Short exercise a | From the rows below, reproduce everything from the line containing "Delete the photo using the trash icon" down to the line containing "pyautogui.click(x=1112, y=1015)", including both of those lines.

Selected text |

## Start

Can Circuit Breakers Be Used to Store Memory? - lightsoff

There is a character limit of 2000, so please see my comment below.
======
simonblack
A circuit-breaker is basically a type of relay. Many early computers used
relays.

Anything that can be set in two states, and the state of it can be read back,
can be used as binary memory.

------
lightsoff
Recently my Kitchen Lights have been finicky, in that they won't immediately
Flip On. To turn the lights on, one needs to flip the switch On, Off, On, Off,
etc. several times in order to get the Kitchen Lights to physically light up
and turn on. The Kitchen Lights were like this for some time, and I didn’t
really think much of it. It seems like the circuit is “Stuck” in an “Off”
state.

Similarly my Bathroom Lights displayed the exact opposite, in that the light
stayed On (i.e., lit up) after hitting all the switches to off. Again, I had
to begin flipping the switches On, Off, On, Off to finally get the Bathroom
Lights to physically stop and turn off. As if the circuit were “Stuck” in an
“On” state.

So we know that Transistors in a computer typically hold a voltage, and by the
variance of this voltage we can develop two distinct states; e.g., High and
Low voltage. We translate this physical voltage signal into a digital signal;
representing a One or Zero. That is, a "Bit" of information. Follow me so far?

Now I am wondering, not being a hardware engineer, electrician, or an expert
in computer information theory, and a relatively rudimentary (compared to many
people in this forum) understanding of how a digital computer works; but, is
it possible to use a circuit breaker, the electric grid, appliances, or any
other ordinary household item as a store of information via High and Low
voltage?

In other words, is it theoretically possible that with a Nest-like device (a
computer connected to the electric-grid of a house) one could pulsate, change
voltages, or somehow induce other appliances on the same circuit to store a
bit of information? Could, an algorithm or program, be running throughout the
electric grid, using [1] a circuit breaker, [2] appliance, or [3] any voltage
carrier as a store of information? Could voltage running through a circuit be
used as a Bit of information?

## End

Short exercise b | Carry on the forum thread above about storing memory in circuit breakers, starting right after its final sentence.

Entries supplied |
## Start

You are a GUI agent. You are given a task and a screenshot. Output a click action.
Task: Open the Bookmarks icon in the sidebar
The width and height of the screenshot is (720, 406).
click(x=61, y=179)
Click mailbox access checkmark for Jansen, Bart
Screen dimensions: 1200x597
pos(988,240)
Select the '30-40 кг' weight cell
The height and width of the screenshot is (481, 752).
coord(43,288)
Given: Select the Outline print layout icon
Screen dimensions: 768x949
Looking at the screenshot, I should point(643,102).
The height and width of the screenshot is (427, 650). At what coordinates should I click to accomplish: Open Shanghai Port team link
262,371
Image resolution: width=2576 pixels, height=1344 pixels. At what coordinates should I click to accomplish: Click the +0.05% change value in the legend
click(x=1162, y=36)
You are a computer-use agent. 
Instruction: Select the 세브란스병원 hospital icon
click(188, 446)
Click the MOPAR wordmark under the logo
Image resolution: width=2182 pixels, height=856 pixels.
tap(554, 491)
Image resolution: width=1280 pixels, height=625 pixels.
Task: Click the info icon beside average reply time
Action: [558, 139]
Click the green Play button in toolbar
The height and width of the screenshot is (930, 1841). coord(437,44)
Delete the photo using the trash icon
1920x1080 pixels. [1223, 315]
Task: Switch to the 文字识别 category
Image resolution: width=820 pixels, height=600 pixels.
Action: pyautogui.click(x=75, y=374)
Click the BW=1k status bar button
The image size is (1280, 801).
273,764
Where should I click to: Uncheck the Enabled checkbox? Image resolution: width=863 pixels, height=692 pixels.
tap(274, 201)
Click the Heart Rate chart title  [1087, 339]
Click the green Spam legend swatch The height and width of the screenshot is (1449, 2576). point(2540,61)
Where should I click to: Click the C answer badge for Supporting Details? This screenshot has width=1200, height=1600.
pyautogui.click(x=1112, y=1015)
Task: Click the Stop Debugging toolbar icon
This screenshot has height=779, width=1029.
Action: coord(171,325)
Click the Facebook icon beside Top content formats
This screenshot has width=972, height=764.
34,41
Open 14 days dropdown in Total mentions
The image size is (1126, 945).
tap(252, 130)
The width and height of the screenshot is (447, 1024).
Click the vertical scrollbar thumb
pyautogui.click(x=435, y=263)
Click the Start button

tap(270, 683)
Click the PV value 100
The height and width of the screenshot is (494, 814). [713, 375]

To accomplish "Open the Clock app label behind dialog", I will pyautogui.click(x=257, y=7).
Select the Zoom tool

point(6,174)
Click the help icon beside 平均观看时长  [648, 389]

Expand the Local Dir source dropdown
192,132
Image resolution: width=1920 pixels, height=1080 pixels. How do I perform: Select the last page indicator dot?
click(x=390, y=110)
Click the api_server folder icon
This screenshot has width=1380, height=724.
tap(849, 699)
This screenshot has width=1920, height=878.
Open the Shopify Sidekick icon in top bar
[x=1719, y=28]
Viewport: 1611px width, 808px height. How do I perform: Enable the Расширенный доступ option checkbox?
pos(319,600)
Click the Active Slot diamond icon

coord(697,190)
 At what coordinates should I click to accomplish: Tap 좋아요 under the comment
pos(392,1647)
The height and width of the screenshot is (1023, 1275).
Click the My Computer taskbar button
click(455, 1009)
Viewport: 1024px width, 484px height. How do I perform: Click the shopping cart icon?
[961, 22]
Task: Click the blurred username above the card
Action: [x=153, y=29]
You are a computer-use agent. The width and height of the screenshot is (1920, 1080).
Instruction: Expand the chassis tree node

## End

Answer a |
Delete the photo using the trash icon
1920x1080 pixels. [1223, 315]
Task: Switch to the 文字识别 category
Image resolution: width=820 pixels, height=600 pixels.
Action: pyautogui.click(x=75, y=374)
Click the BW=1k status bar button
The image size is (1280, 801).
273,764
Where should I click to: Uncheck the Enabled checkbox? Image resolution: width=863 pixels, height=692 pixels.
tap(274, 201)
Click the Heart Rate chart title  [1087, 339]
Click the green Spam legend swatch The height and width of the screenshot is (1449, 2576). point(2540,61)
Where should I click to: Click the C answer badge for Supporting Details? This screenshot has width=1200, height=1600.
pyautogui.click(x=1112, y=1015)

Answer b |
For example, my home has 24 circuit breakers, or potentially 3 Bytes of
information. Let’s say I have an Xbox connected to the Internet, and it has an
IP address. My Xbox changes the standard voltage from of 120V to 119V on its
circuit and thus stores a Bit of information. Similarly, my Apple TV is
upstairs, on a completely different circuit breaker, and manages to change the
voltage to 121V, storing another Bit of information that is again, outside of
any known data store, computer, etc. If these IP connected devices could
manage to store these two bits of information on their respective electric
circuits…

My question is, ignoring the inefficiency of this method of information
storage, could an algorithm or program be run across a set of circuits like
this? Could my Internet Connected devices, each on their own respective
circuits, be harboring some unknown “Bit of Information” in a much larger
scheme?

Apologize if this is a stupid question. But now my mind is running on about
how AI might evade the detection of humanity and already be existent or
running throughout our electricity.

Thanks for your attention.